■ Entries provided
-- Opening Marker --
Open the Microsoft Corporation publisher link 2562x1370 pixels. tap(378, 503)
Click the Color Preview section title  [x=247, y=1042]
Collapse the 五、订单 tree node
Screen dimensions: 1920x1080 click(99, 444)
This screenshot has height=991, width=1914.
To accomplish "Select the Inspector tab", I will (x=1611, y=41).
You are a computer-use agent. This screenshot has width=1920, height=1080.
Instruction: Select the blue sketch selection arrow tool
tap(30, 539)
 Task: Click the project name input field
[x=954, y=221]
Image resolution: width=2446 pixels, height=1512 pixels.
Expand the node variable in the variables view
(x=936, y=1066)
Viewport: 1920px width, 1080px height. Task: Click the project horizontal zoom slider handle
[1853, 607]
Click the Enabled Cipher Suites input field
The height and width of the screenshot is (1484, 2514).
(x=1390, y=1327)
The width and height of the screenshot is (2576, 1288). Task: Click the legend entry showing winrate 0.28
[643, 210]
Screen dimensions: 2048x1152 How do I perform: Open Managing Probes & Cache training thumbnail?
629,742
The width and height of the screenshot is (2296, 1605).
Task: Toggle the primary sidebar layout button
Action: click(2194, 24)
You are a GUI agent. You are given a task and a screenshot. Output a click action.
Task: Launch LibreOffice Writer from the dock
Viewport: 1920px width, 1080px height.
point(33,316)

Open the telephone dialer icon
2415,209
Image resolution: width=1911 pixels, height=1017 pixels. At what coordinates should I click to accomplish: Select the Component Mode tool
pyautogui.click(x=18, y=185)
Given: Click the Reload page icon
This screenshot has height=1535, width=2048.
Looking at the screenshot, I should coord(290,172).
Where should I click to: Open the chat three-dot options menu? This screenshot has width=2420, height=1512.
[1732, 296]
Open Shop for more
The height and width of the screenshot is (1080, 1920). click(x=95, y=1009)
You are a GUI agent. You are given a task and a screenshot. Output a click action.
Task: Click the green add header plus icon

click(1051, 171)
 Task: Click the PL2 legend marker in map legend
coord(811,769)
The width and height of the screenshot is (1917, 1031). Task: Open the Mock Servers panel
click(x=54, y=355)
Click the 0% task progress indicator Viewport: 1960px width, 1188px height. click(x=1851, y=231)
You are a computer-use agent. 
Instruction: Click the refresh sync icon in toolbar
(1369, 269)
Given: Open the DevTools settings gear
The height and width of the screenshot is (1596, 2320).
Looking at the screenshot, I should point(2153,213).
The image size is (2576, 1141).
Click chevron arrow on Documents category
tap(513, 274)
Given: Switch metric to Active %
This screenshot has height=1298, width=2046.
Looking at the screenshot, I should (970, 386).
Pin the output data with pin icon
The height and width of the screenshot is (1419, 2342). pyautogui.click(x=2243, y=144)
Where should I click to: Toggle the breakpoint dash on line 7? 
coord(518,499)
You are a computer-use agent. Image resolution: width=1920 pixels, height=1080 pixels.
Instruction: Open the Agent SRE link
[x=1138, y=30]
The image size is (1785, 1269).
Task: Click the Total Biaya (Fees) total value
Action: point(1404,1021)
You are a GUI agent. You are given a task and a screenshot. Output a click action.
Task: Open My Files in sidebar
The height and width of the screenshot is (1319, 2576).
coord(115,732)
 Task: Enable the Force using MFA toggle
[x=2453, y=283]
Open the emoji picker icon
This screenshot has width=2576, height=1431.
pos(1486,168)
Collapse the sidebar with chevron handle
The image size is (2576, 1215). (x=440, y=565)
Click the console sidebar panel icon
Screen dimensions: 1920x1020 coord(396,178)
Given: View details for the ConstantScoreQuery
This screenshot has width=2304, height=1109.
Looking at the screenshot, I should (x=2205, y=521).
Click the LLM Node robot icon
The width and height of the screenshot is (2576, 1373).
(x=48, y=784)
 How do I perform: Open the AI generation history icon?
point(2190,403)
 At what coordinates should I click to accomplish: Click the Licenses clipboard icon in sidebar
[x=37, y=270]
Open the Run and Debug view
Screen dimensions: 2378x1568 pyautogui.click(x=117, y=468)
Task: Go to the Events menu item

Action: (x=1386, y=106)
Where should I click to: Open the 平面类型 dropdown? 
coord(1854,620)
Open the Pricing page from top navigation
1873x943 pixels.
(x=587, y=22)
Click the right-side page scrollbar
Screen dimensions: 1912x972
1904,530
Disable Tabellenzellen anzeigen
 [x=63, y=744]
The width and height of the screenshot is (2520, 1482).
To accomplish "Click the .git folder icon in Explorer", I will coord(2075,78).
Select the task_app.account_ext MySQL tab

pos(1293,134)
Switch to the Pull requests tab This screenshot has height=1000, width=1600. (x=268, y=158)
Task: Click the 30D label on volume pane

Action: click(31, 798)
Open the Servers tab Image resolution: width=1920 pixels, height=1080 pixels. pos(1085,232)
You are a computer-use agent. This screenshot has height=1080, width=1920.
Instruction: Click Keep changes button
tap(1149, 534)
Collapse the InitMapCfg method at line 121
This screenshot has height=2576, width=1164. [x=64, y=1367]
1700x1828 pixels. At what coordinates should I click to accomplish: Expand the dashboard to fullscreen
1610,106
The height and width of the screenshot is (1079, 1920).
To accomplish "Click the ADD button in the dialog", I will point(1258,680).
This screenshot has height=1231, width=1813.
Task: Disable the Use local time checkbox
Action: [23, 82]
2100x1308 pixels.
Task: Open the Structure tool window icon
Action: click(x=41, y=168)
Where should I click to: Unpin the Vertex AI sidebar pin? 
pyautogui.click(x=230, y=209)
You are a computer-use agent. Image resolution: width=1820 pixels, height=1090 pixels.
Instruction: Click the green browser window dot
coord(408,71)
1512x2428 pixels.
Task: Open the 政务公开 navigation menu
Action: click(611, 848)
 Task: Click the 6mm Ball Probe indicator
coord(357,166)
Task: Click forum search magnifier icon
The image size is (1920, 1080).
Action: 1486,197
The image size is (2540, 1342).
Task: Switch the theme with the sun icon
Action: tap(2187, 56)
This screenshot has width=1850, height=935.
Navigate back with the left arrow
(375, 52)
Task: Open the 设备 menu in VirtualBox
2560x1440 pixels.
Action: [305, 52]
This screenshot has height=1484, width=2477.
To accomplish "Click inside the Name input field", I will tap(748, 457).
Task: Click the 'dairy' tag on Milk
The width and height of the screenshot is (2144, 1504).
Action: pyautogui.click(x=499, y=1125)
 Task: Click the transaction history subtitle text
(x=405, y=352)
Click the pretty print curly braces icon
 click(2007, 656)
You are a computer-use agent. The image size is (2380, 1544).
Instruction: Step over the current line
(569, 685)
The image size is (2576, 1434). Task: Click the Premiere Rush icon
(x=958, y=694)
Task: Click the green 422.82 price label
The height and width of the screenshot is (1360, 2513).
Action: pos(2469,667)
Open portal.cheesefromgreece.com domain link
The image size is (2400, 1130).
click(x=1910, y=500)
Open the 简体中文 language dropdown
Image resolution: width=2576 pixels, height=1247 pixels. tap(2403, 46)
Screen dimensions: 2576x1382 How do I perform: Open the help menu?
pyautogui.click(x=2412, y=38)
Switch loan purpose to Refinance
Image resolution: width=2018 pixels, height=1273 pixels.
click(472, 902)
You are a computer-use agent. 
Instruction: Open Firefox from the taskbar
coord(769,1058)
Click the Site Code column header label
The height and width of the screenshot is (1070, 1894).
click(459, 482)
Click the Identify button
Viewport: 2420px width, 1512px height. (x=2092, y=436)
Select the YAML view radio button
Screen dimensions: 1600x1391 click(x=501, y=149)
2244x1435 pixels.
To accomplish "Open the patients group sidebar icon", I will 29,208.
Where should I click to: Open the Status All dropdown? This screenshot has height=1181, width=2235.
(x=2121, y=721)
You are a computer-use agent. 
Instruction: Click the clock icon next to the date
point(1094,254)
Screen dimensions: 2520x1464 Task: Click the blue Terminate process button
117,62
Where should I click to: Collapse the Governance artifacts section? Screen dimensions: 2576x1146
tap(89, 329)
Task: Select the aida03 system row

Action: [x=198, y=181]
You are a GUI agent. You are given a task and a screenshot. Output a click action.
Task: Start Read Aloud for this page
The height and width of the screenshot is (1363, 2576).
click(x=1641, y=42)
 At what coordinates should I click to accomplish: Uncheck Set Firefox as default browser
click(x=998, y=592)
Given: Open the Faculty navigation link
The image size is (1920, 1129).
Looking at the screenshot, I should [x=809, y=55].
-- Closing Marker --
■ Task objective
Please give an exact copy of the lines above, beginning with the line containing "Open the telephone dialer icon" and running through the line containing "Given: Click the Reload page icon", and of no other lines.

■ The completed task
Open the telephone dialer icon
2415,209
Image resolution: width=1911 pixels, height=1017 pixels. At what coordinates should I click to accomplish: Select the Component Mode tool
pyautogui.click(x=18, y=185)
Given: Click the Reload page icon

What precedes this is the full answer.